Data Security Guidelines for Cancer Registries
NPCR programs are subject to guidelines from policies and procedures for data security established by leading organizations in the central cancer registry and health care fields. These standards are outlined in the sections below and referenced in the November 2010 NPCR funding opportunity announcement.
Factors that have brought data security issues to the forefront include—
- Growing global concerns over privacy.
- High-profile thefts of National Institutes of Health (NIH) and U.S. Department of Veterans Affairs (VA) laptops containing databases of patient identifiers.
- Improved technology that allows for real-time encryption (encryption on the fly).
NAACCR Data Security Standards for Cancer Registries
The North American Association for Central Cancer Registries (NAACCR) provides central registry structural requirements, process standards, and outcome measures for access to source data and completeness of reporting, data quality, data analysis and reporting, and data management. NAACCR's Standards for Completeness, Quality, Analysis, Management, Security, and Confidentiality of Data (August 2008) [PDF-969KB] discusses reporting, data quality, data analysis and reporting, and data management.
NAACCR prepared its Standards for Cancer Registries volumes to develop and promote uniform data standards for all NAACCR members. These publications compile consensus standards among the North American cancer registry community as represented by NAACCR membership. The purpose of these standards is to increase the quality, comparability, and utility of cancer incidence data in North America.
NAACCR holds its member registries responsible for guarding data from unauthorized access and release. Each central cancer registry's director has the ultimate responsibility for data security at the registry. These responsibilities are described in Standards for Cancer Registries Vol. III, chapter 6, "Security and Confidentiality." Topics include—
- Structural requirements.
- Registry policies and procedures.
- Data use and release.
- Information technology policies and procedures.
- Disaster recovery.
The Health Insurance Portability and Accountability Act (HIPAA) Administration Simplification provision provides standards for the protection and privacy of customer health data. The standards are meant to improve the efficiency and effectiveness of the nation's health care system by encouraging the widespread use of electronic data interchange.

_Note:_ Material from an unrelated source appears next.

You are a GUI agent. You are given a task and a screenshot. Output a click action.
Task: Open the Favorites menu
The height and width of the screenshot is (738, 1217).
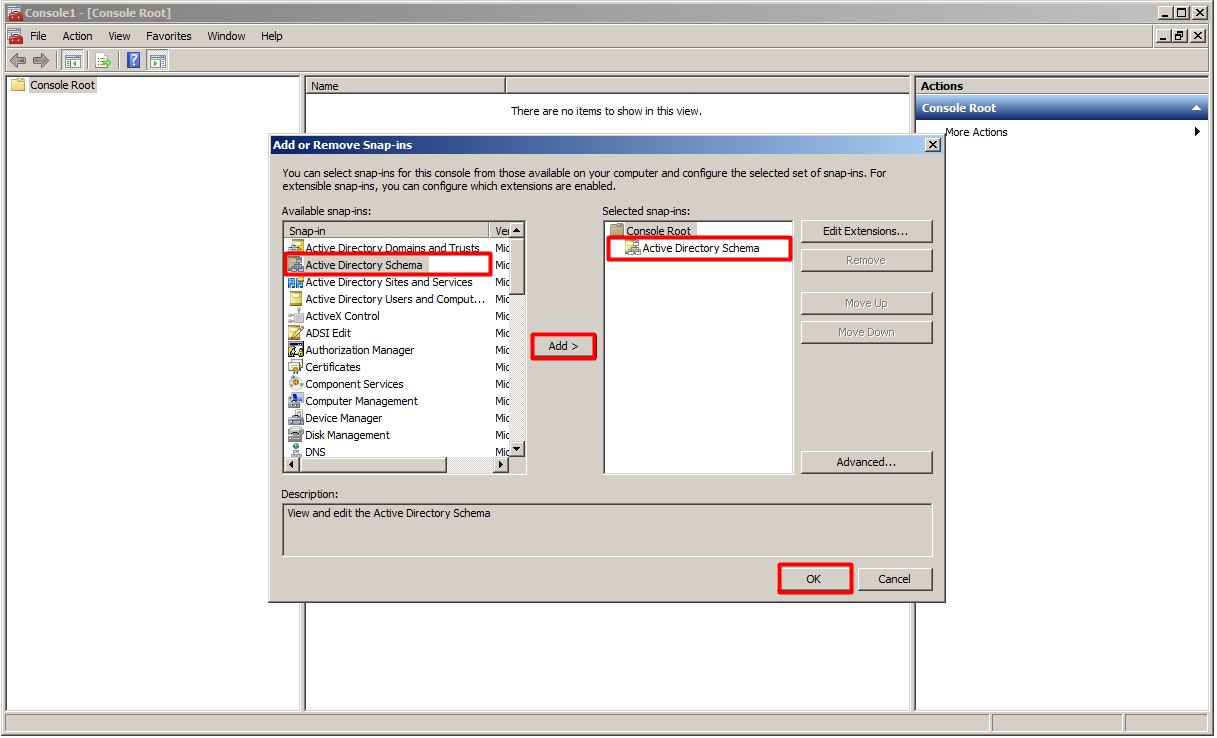[x=168, y=36]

The U.S. Department of Health and Human Services (HHS) issued guidance on technologies and methods to protect personal electronic health care data in an effort to expand the use of electronic health records (EHRs). The guidance document, [PDF-64KB] released April 17, 2009, describes encryption and destruction as the means to protect personal health data by making the data "unusable, unreadable or indecipherable" to unauthorized individuals. The guidelines were developed through a joint effort by the HHS Office for Civil Rights, Office of the National Coordinator for Health Information Technology, and the Centers for Medicare and Medicaid Services.